# Your assignment:
Using the records below, write out only the lines from the line containing "Given: Select Continue with Apple option" up to and including the line containing "Task: Tap the 93.758 Tỷ trading value", exactly, with no pictures.
━━━ Supplied material ━━━
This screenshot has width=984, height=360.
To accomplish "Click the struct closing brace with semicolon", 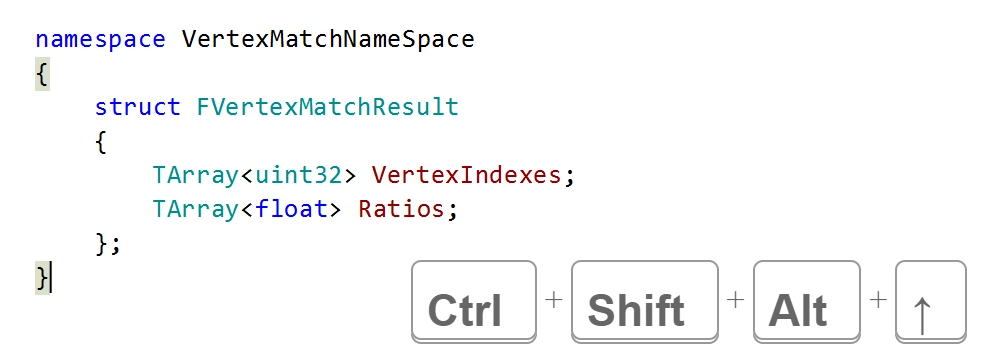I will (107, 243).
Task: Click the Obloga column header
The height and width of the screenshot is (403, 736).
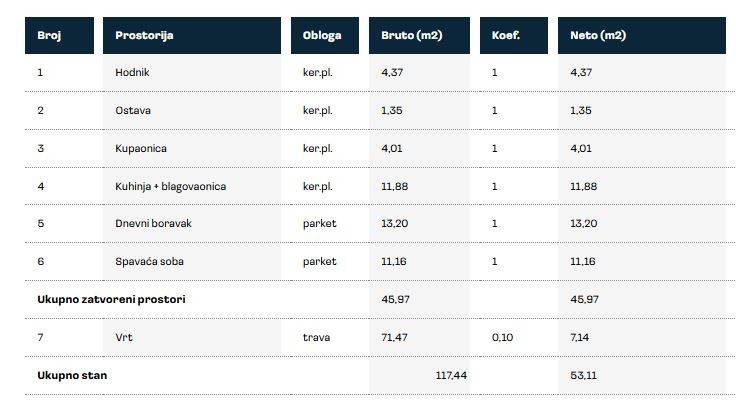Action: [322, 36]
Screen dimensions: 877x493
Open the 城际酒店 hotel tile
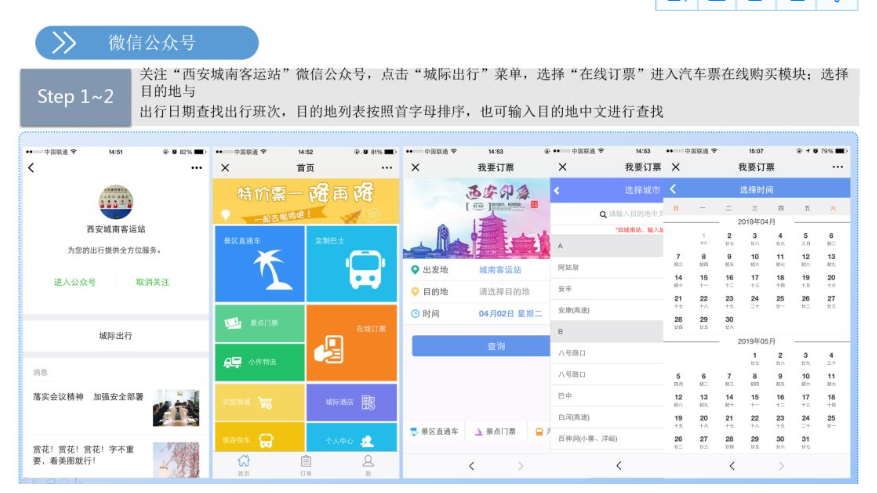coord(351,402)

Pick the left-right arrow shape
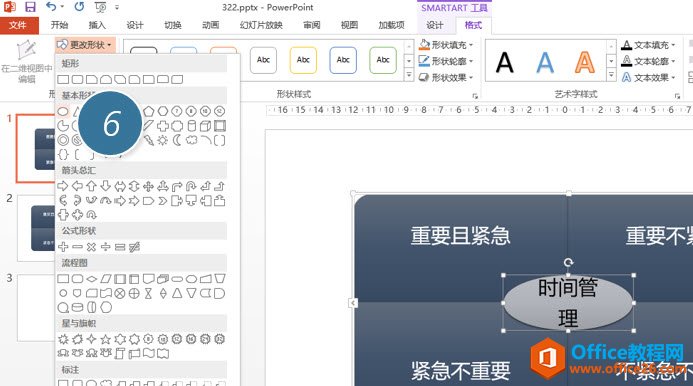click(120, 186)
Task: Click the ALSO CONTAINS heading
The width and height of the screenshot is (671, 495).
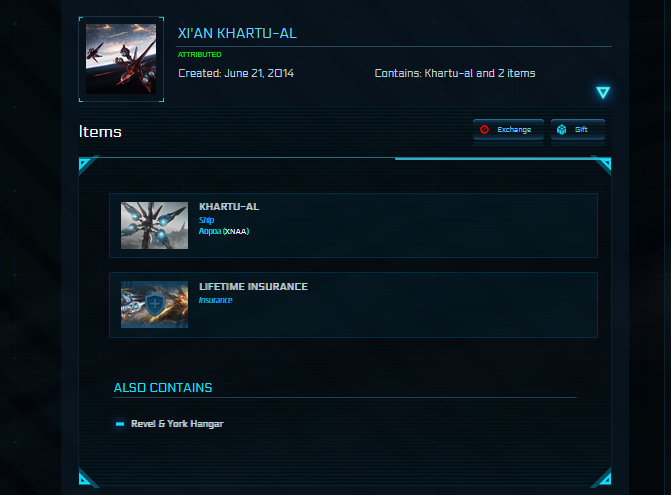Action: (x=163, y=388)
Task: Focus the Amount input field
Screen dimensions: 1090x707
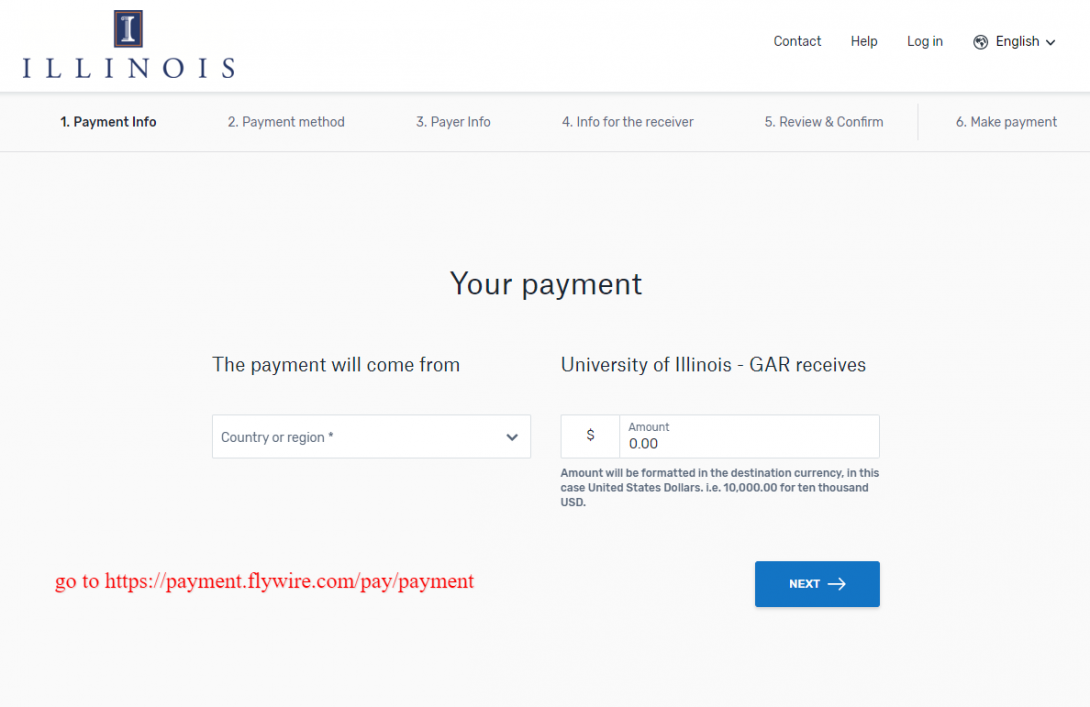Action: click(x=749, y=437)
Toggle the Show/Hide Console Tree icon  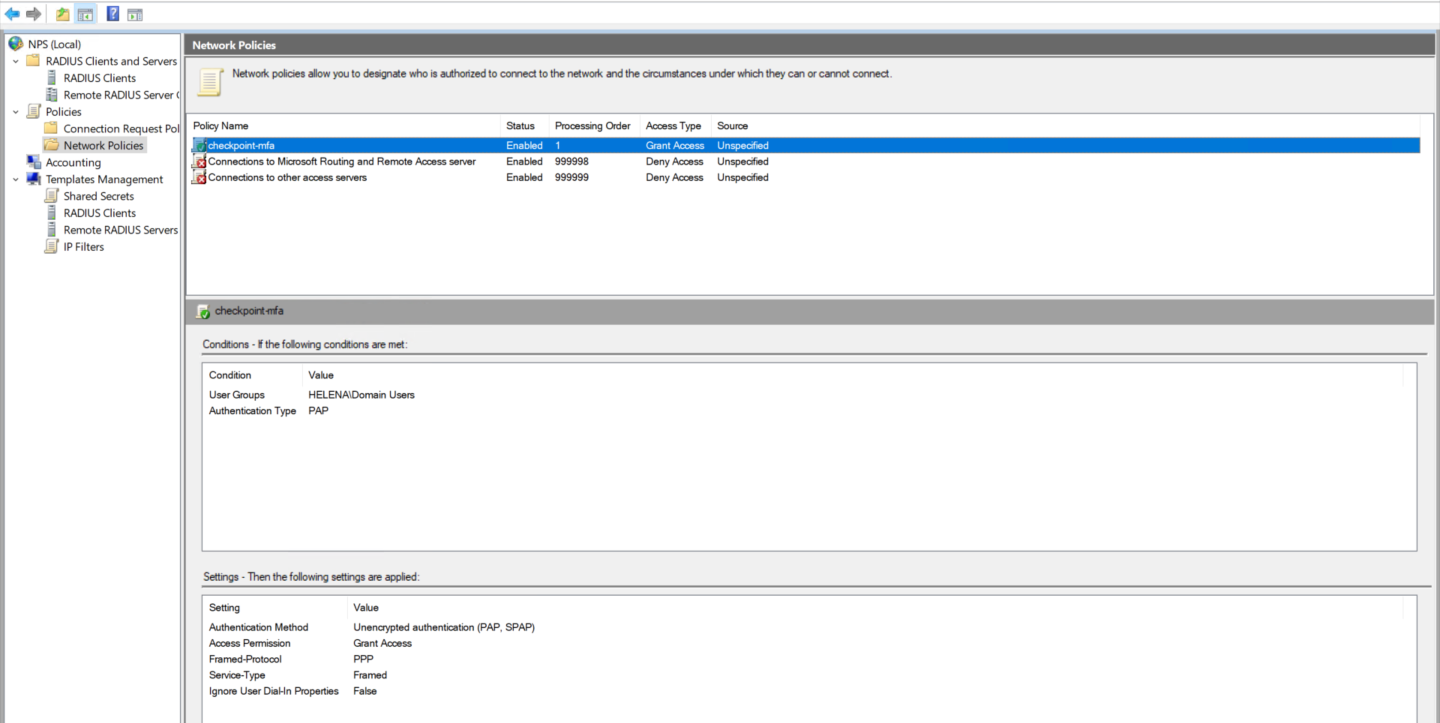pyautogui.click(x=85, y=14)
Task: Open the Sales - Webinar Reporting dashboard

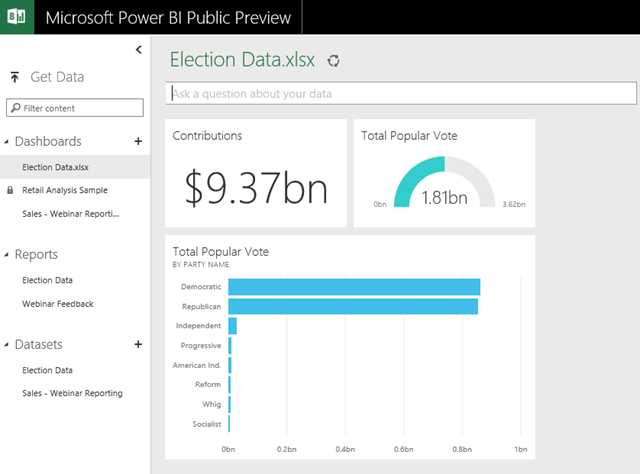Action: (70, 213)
━━━
━━━ Supplied material ━━━
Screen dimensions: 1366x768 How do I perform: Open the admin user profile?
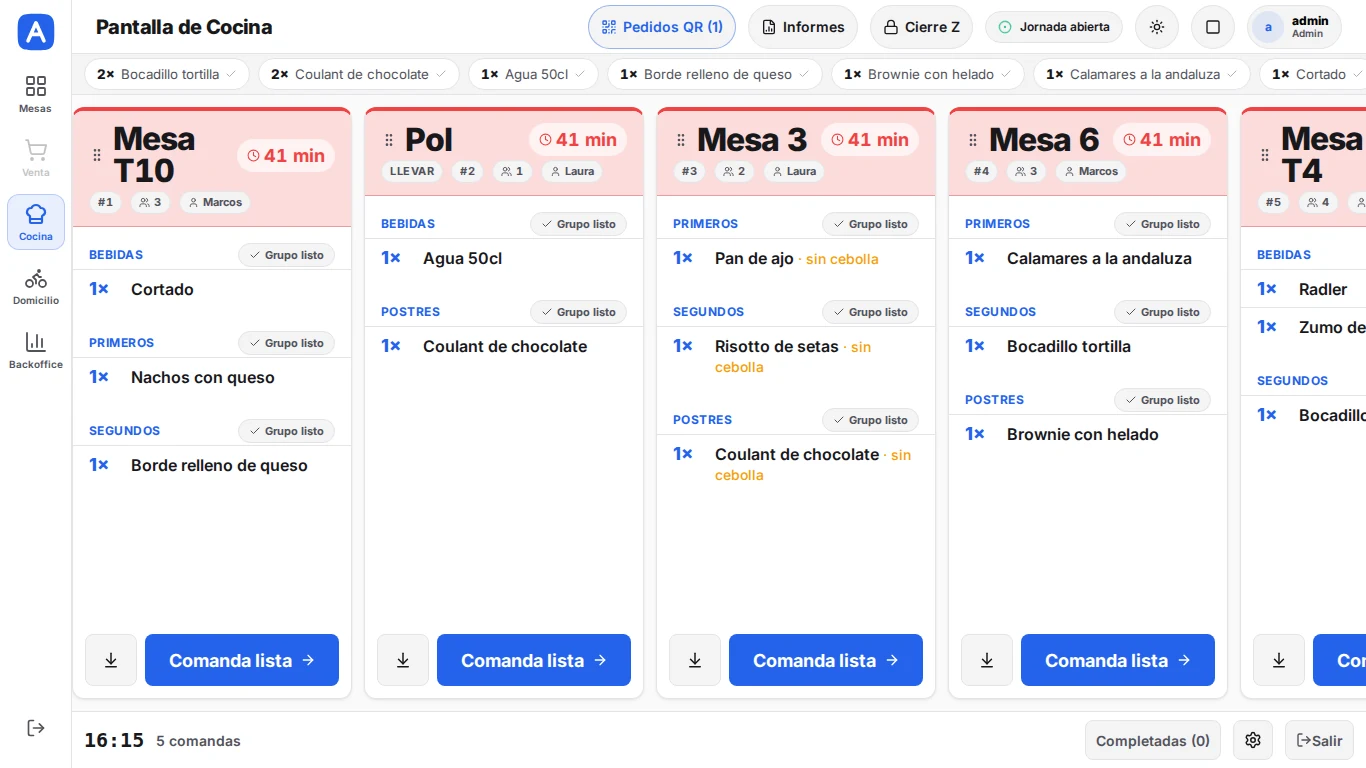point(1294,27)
━━━
━━━ Supplied material ━━━
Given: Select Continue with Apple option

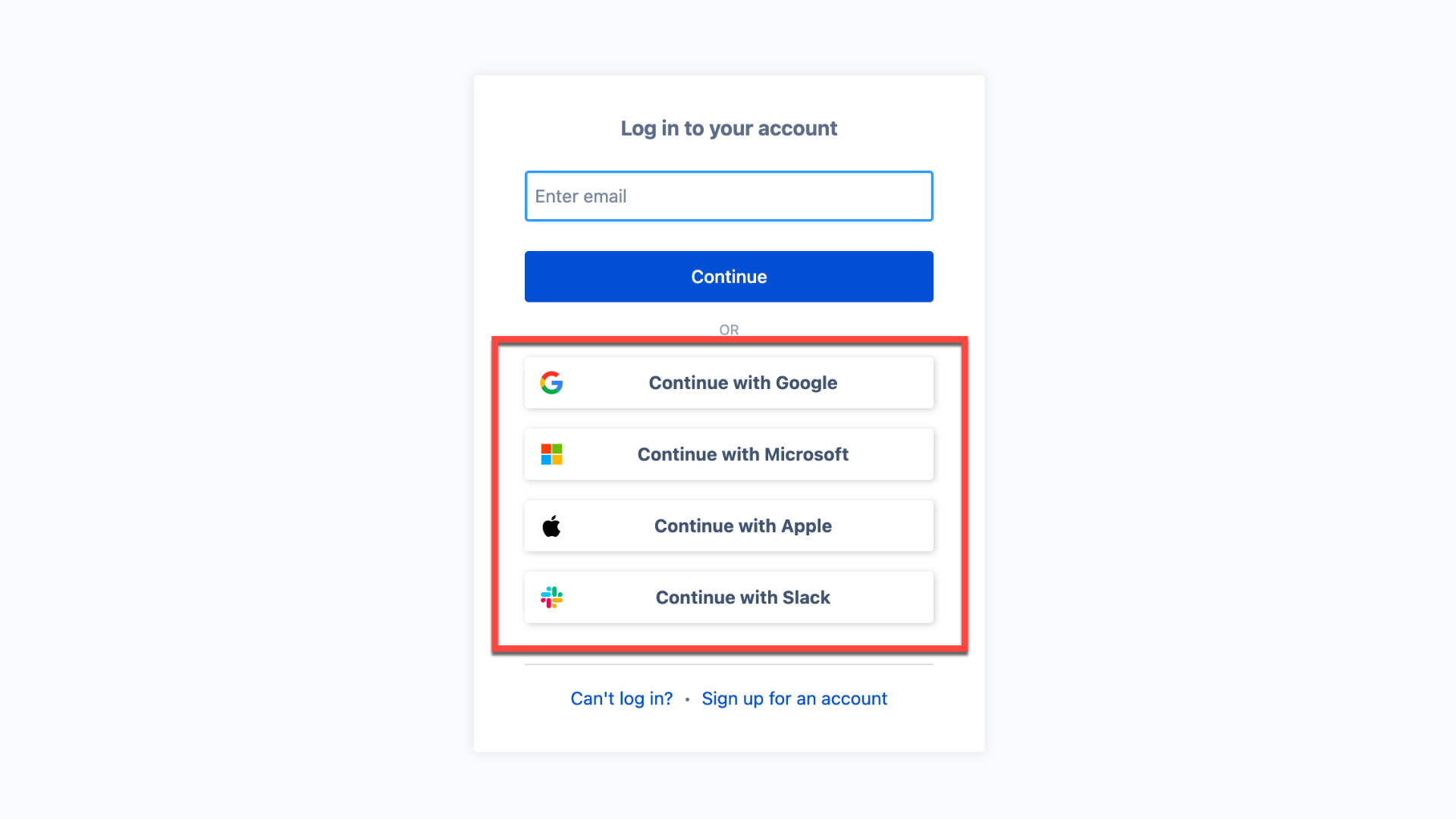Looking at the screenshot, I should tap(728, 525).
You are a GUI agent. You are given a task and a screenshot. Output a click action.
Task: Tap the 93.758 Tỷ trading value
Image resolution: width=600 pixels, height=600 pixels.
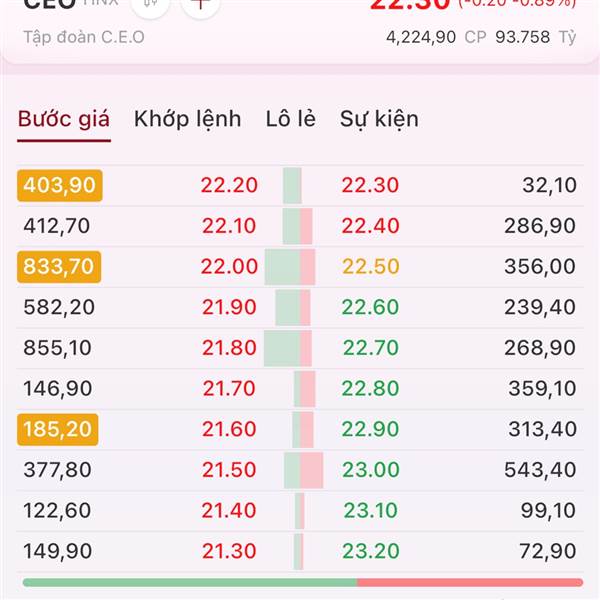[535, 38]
━━━
# Task result:
Given: Select Continue with Apple option

Looking at the screenshot, I should tap(728, 525).
You are a GUI agent. You are given a task and a screenshot. Output a click action.
Task: Tap the 93.758 Tỷ trading value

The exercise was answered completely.